Trig Problem

Draw a right-triangle and label the sides until you can form a triangle which give s the relationship that you are looking for in your equation. This may give you another formulable relationship which permits you to solve the problem.

 

I misunderstood the meaning of the problem. You are probably looking for identity relationships to PROVE that your given relation is an identity. Of course, when you draw a right-triangle, you will be able to derive the relationship but you are trying to use a trail of identities to prove this. I wish I could offer better help.
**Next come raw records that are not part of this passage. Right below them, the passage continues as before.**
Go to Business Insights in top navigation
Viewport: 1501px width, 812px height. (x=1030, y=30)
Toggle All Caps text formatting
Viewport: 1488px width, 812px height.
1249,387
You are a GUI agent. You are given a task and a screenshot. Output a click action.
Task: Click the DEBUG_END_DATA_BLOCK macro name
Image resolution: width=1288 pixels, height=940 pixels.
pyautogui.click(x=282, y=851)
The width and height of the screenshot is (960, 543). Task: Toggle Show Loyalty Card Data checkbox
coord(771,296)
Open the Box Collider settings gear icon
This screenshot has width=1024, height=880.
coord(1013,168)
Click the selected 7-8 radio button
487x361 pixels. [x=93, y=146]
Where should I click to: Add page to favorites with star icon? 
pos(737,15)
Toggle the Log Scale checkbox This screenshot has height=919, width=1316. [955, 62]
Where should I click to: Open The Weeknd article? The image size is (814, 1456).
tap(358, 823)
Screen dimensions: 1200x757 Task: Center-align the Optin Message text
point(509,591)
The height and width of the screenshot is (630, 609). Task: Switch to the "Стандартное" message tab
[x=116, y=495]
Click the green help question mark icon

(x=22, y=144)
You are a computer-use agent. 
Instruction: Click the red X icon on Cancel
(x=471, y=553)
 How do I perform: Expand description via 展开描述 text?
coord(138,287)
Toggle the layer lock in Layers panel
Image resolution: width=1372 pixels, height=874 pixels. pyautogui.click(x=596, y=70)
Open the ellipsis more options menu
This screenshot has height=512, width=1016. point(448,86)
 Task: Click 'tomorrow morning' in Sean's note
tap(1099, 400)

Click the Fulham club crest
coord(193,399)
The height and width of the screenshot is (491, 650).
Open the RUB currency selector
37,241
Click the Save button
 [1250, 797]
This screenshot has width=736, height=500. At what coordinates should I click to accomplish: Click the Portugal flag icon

The best that I could do right now is to draw a triangle; I label one of the non-right angles; the side opposite I give as "x"; the side between the referenced angle and the right-angle I give as length 2; pythagorean theorem gives the hypotenuse as (4 + x^2)^(1/2). Continued reference to this triangle gives the arcos expression which you wanted -------- I am not well with being able to prove as you wanted, but maybe you might be able to now?

 

Are you sure you've copies the problem correctly?
What if [tex]x = -2[/tex]?
[tex]\arctan \left( \frac{-2}{2} \right) = \arctan (-1) = -\frac{\pi}{4}[/tex]
Whereas:
[tex]\arccos \left( \frac{2}{\sqrt{4 + (-2) ^ 2}} \right) = \arccos \left( \frac{1}{\sqrt{2}} \right) = \frac{\pi}{4}[/tex]
So:
[tex]\arctan \left( \frac{-2}{2} \right) \neq \arccos \left( \frac{2}{\sqrt{4 + (-2) ^ 2}} \right)[/tex] (Q.E.D)

 

Either you are not working in principle values or the question is copied down incorrectly.
because [itex] cos \frac{\pi}{4}= cos \frac{- \pi}{4} [/itex]

but the inverse doesnt hold as [itex]cos^{-1} \mbox{has principle range as} [0,\pi] [/itex]

 

Well, then, the problem cannot be proven. Because, it's... you know, false.